To the Editor,

We appreciate Drs Mraovic, Timko, and Simurina’s expertise and comments on our paper.1,2 Our group reported that nitrous oxide (N2O) use had the beneficial effect of decreasing postanesthesia care unit (PACU) length of stay (LOS). We observed a dose-dependent effect that was already relevant when N2O was used only at the end of the case (resulting in a very low median N2O concentration).

Our data support Dr. Mraovic’s assumption that N2O administration reduces PACU LOS. Our findings revealed that patients who received N2O had a shorter duration of intraoperative hypotension; the increased hemodynamic stability was associated with a reduction of PACU LOS. Dr. Mraovic also emphasized the opioid-sparing effect of N2O,3 which also may help reduce PACU LOS.4 Our data indeed show that intraoperative opioid use was lower in patients who received higher doses of N2O.
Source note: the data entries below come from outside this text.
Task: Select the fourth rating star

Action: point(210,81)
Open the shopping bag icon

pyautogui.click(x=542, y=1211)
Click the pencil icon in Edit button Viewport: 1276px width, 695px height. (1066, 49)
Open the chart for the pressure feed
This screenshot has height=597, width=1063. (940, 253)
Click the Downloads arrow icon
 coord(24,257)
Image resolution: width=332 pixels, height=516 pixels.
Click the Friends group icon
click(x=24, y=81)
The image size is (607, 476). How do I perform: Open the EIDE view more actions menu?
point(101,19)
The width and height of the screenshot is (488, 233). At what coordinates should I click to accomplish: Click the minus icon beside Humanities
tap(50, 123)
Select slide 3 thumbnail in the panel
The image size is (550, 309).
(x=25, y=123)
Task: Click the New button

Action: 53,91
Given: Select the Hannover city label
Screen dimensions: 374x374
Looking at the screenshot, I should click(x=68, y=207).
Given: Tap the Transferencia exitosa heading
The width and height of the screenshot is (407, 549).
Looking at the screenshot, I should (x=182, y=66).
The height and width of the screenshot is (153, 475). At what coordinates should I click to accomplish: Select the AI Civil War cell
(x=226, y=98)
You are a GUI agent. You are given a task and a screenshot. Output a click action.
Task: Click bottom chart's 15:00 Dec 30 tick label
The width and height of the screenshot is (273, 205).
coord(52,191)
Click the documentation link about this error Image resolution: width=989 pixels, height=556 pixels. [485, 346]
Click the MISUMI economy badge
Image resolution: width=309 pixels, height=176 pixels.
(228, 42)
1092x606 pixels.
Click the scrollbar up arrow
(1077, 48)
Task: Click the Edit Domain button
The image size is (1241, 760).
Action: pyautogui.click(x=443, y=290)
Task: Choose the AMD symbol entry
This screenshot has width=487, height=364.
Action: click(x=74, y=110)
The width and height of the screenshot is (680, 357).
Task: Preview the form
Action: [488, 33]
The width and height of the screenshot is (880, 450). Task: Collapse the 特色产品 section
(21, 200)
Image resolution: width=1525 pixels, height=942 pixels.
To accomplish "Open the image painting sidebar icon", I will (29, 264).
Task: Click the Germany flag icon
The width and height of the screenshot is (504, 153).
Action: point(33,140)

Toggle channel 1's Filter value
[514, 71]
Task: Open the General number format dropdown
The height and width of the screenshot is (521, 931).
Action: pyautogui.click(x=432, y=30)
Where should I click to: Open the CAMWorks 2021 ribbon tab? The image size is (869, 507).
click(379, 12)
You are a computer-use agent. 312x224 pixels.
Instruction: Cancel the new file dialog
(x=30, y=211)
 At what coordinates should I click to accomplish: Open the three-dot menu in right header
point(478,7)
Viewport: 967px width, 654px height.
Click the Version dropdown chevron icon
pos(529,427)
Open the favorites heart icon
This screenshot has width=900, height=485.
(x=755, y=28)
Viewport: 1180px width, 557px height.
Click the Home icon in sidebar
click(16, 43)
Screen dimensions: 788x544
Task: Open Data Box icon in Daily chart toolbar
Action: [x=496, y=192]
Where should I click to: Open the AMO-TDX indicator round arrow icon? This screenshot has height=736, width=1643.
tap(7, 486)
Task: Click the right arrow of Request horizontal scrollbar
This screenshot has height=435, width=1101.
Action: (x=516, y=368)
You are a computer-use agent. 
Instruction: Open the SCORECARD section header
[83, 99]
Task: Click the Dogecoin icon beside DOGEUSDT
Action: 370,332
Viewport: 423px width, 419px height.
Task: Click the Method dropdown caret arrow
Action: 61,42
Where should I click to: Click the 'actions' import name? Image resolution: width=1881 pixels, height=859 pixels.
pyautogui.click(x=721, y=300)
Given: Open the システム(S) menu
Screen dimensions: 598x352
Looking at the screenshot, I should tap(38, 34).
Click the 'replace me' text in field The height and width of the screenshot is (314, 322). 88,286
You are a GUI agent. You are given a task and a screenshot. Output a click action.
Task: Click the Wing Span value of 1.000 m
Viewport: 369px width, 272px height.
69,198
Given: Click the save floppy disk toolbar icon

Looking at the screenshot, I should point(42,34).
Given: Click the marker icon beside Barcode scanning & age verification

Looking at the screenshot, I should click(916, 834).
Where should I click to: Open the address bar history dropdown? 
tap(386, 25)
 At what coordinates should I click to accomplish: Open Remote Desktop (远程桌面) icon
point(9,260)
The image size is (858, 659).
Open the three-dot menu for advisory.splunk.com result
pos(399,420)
Our data suggest that there are competing effects of N2O that affect PACU length of stay: increased hemodynamic stability and increased postoperative nausea and vomiting. We found that N2O increased the risk of postoperative nausea and vomiting (adjusted odds ratio, 1.24; 95% confidence interval, 1.14 to 1.34; P < 0.001) which was associated with an estimated increase in PACU LOS of more than one hour. Of note, these negative effects were not observed in patients who received intraoperative antiemetic prophylaxis, which supports a previous report.5

In summary, we found that N2O can help reduce LOS in the PACU. This effect is more relevant in patients who have undergone complex surgery, and those who are at a higher risk of intraoperative hemodynamic instability and often get higher opioid doses. Clinicians who use N2O should always coadminister antiemetic drugs.